Samantha Cutrara Vouches for Emotional Connections to History Via Technological Lens

Why should young people learn about history? Ask Samantha Cutrara. Her approach is simple: Because youth want it.

“It’s such a cliché to say, ‘so they don’t forget the past,’ and I’m not saying that,” said Cutrara over the phone. “The fact is, students want to learn about history. They want to understand the world around them – they are dying for that; they’re begging for it.”

However, even the strongest will does not always determine the way. Teaching history to students isn’t always simple – and keeping them engaged is even harder. As a Toronto-based history education strategist, Cutrara works to overcome this challenge.

She bridges the gap between “traditional” educators – teachers – and “non-traditional educators,” including heritage site professionals, archivists, and librarians, to develop meaningful history curriculums for students.

“It’s so easy to stick in your own silo – that’s not a criticism, just a reality of working. One of the things that defines the work I do is that I translate that over.”

Cutrara’s approach is influenced by her opposition of one widely used model called “Historical Thinking,” an approach to learning and teaching history that she calls very skills-based.

“I have a lot of issues with that – it can strip emotion and personal significance out of history that I think is the key element of what history education should be about, especially for a changing world.”

Her sentiments, she admits, are not private within the industry. “Within the history education community, I’ve been called the “harshest critic of historical thinking in Canada” –  which is a moniker I stand by,” says Cutrara.

In order to move away from this model, Cutrara advocates for more participatory, emotionally engaging methods of teaching history. She believes that combining the structure of the classroom with the resources of the historic site, museum or archive can best achieve this. Her recipe for success is tripartite:

“Meaningful learning,” she says, “requires three things: connection to prior knowledge, meaningful material and the choice of the learner.”

By connecting class materials to students’ prior knowledge, says Cutrara, teachers can get through to students on a deeper level. She argues that this doesn’t happen enough.

“We often don’t create conversations in which students can bring up that knowledge.” said Cutrara. “Unless educators tap into what they already know, they can’t help students expand that knowledge to something more fact-based or critical.”

This might take the form of a participatory, crowd-sourced project, says Cutrara. She looks to websites like Wikipedia or Genius.com, where members of the public can add their knowledge and experiences to build a web of information. This sort of internet-based platform would allow students to connect with meaningful material – the second aspect of her model for teaching.

“New media allows us to do that,” says Cutrara. “Things like photographs and videos allow for affective, emotional connections. Things like getting students to create an archive, or an exhibit online, allows them to better understand and organize primary sources and make an argument.”

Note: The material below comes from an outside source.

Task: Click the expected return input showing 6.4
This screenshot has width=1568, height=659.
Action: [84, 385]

Cutrara has seen this model in action. Between 2012 and 2014, Cutrara acted as Senior Coordinator of Education and Exhibitions at the Archives of Ontario. Her participatory model, where students would work directly with photographs with scissors and glue, instead of learning about the structure of the archive itself – was a vast departure from how the archivists were previously engaging students.

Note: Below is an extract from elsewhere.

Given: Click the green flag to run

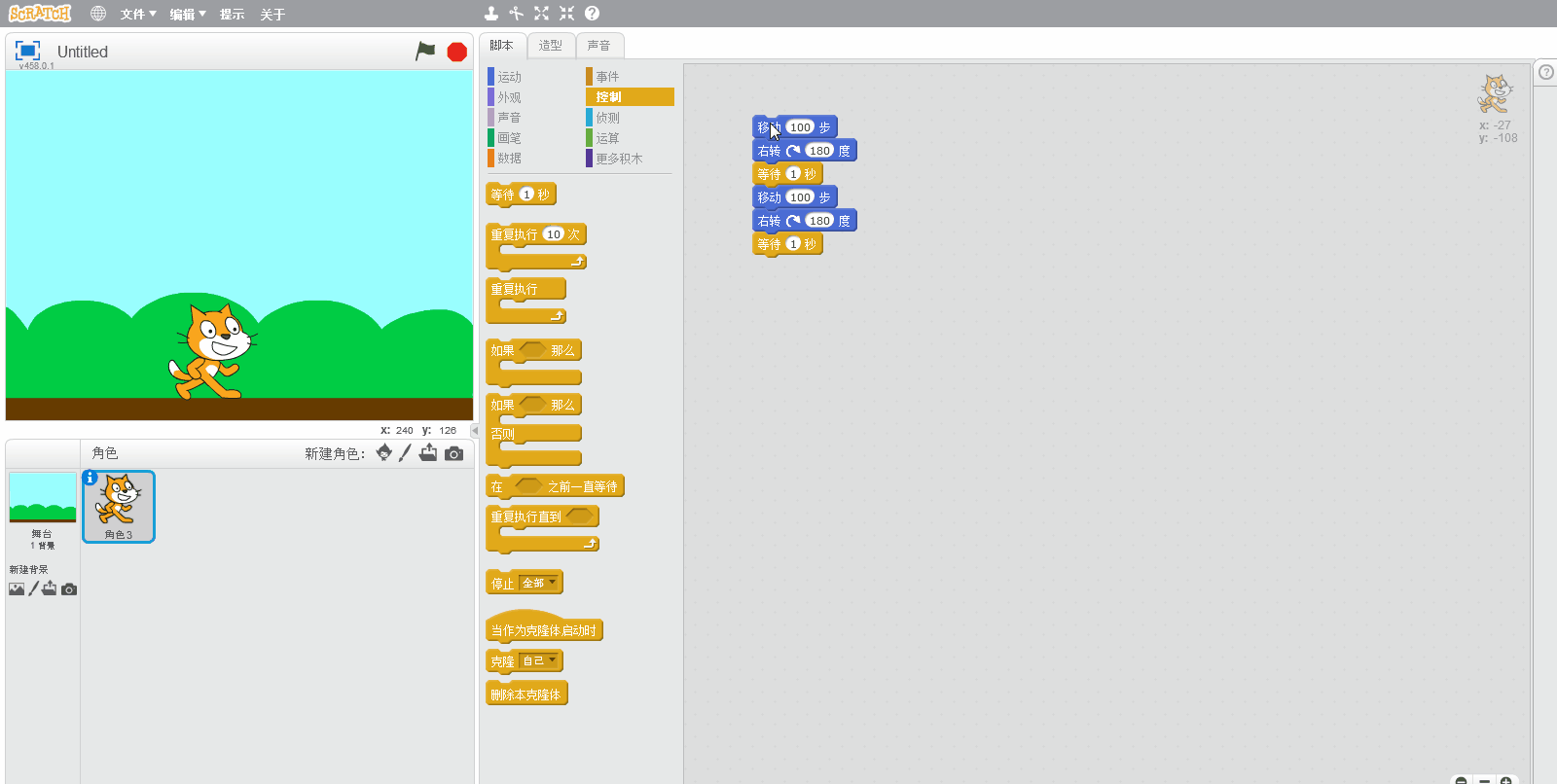Looking at the screenshot, I should coord(425,52).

“The key element of that program was changing the language of what we were doing from ‘this is how an archivist works,’ to ‘these are the things that archivists have, let’s deconstruct them and explore them,’” says Cutrara. “We didn’t focus on the specialty of the archives as this precious thing we couldn’t touch. Instead, we opened it up to this kaleidoscope of stories and emotions.”

So, how does she plan on building spaces and platforms for meaningful learning, being sure to allow for connection to prior knowledge, meaningful material and the choice of the learner? Cutrara says the answer is simple: technology.  By creating platforms online for students to explore primary sources that are relevant to them, connect with them emotionally and give them more autonomy over their own learning, students will develop a deeper relationship to history.

So, it wouldn’t be just a plaque about that one history, that one moment or site,” says Cutrara, “but a page about before and after – it would be about being and able to share those befores and afters.”